La solution est politique, on ne demande pas d’intervention militaire. La France, les Etats européens et l’ONU doivent faire pression pour que les chrétiens soient en sécurité en Orient, notamment en Irak. L’ONU doit pouvoir sécuriser les minorités irakiennes, les chrétiens ne sont pas les seuls à souffrir et à être persécutés en Irak. Il y a également des urgences humanitaires. Dans l’urgence de se mettre en sécurité, les chrétiens fuient Mossoul et marchent des kilomètres dans le désert pour rejoindre le Kurdistan. Des milliers de personnes déplacées vivent dans des tentes dans la plaine de la Ninive, où il fait entre 40 et 50 degrés, sans eau ni électricité.

Il était temps que médias et gouvernement s’emparent de la question après ce long silence. Il y a eu cette première déclaration encourageante de favoriser l’accueil des réfugiés mais désormais, nous les Chaldéens attendons de voir comment cette prise de conscience va se traduire en actes.

Pensez-vous qu’il y a encore un avenir pour les chrétiens en Irak?

L’entrée des djihadistes en Irak marque la persécution des chrétiens. Il n’y avait pas de politique antichrétiens auparavant. Le califat autoproclamé de l’EI à Mossoul nous vise directement. Les chrétiens sont de fait marginalisés.

Aujourd’hui, suite à l’ultimatum, Mossoul s’est vidée de ses chrétiens. En moins de trois jours, plus de 5.000 d’entre eux ont quitté la ville. Ils n’ont pas attendu la fin de l’ultimatum pour fuir. La semaine dernière, une cathédrale bimillénaire de syriaques catholiques a été incendiée et balayée et les croix des églises sont démontées.
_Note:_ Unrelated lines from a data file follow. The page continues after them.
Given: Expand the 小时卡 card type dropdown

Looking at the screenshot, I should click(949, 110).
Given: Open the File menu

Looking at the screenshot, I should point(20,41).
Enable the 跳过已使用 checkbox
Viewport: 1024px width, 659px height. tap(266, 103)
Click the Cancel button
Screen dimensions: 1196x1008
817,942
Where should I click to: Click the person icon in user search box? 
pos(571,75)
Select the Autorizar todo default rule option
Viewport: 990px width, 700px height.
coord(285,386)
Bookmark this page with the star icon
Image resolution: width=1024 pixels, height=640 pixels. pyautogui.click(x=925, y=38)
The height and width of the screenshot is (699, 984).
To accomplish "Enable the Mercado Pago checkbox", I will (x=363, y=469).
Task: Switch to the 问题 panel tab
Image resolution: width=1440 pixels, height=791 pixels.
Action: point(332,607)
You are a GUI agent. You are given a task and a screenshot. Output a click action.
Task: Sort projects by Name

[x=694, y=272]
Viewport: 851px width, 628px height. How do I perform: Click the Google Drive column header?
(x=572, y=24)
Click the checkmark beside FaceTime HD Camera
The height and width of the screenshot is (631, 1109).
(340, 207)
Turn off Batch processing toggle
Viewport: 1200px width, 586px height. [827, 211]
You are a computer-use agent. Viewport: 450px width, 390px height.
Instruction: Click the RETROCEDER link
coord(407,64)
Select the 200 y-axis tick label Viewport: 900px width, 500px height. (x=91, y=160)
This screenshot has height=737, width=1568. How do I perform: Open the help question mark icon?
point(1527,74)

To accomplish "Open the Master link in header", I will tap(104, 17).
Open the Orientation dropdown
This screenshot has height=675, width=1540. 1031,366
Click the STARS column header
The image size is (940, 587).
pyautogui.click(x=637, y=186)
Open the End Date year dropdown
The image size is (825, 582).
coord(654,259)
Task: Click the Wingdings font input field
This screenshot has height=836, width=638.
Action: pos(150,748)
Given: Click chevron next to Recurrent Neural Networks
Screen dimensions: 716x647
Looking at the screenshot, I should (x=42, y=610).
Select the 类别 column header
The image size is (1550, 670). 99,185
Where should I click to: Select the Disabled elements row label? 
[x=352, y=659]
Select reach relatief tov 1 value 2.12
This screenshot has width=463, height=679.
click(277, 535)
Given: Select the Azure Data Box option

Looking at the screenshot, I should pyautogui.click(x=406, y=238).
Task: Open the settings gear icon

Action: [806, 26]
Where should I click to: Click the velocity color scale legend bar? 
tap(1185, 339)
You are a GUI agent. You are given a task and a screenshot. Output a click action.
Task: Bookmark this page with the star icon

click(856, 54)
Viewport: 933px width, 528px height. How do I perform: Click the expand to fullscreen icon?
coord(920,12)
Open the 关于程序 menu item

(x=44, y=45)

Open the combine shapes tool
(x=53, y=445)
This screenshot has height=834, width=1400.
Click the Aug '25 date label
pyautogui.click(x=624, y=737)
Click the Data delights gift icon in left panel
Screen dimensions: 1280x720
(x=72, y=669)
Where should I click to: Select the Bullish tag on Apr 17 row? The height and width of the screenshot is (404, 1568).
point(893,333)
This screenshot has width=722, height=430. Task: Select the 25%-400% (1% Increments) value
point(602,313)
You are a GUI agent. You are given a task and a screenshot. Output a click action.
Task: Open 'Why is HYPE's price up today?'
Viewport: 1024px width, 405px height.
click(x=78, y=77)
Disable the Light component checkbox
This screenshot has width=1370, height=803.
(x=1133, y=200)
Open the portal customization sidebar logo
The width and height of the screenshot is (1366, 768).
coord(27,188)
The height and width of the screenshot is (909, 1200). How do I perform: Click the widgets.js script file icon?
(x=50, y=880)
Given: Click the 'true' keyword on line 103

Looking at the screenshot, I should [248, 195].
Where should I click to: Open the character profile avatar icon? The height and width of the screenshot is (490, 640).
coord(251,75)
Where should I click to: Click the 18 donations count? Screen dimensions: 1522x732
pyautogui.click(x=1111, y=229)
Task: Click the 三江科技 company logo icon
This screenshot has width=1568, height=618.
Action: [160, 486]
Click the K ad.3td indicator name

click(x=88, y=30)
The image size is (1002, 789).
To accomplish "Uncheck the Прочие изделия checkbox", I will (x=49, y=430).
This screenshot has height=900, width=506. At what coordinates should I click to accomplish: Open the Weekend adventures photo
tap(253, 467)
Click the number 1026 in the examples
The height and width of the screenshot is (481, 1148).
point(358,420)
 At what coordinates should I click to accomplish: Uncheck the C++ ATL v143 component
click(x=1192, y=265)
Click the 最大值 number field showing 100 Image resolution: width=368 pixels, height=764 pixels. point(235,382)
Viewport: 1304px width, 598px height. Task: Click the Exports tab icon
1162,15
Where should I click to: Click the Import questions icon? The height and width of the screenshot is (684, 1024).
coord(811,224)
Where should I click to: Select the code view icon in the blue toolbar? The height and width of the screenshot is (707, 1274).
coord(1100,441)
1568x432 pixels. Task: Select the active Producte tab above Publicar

Les maisons des chrétiens ont été marquées de la lettre arabe «ن» (n pour nazaréen) puis certaines ont eu cette marque barrée, pour signifier qu’elles appartenaient désormais aux djihadistes de l’EI. En quelques heures, des familles entières ont été dépossédées de leurs biens de toute une vie, comme une tempête qui balaie tout.

Mais nous gardons espoir. Le patriarche Louis Raphaël Ier Sako a demandé au peuple chrétien d’Irak de rester fidèle dans sa foi et dans son courage. L’Histoire a connu des heures sombres mais la paix a pu revenir.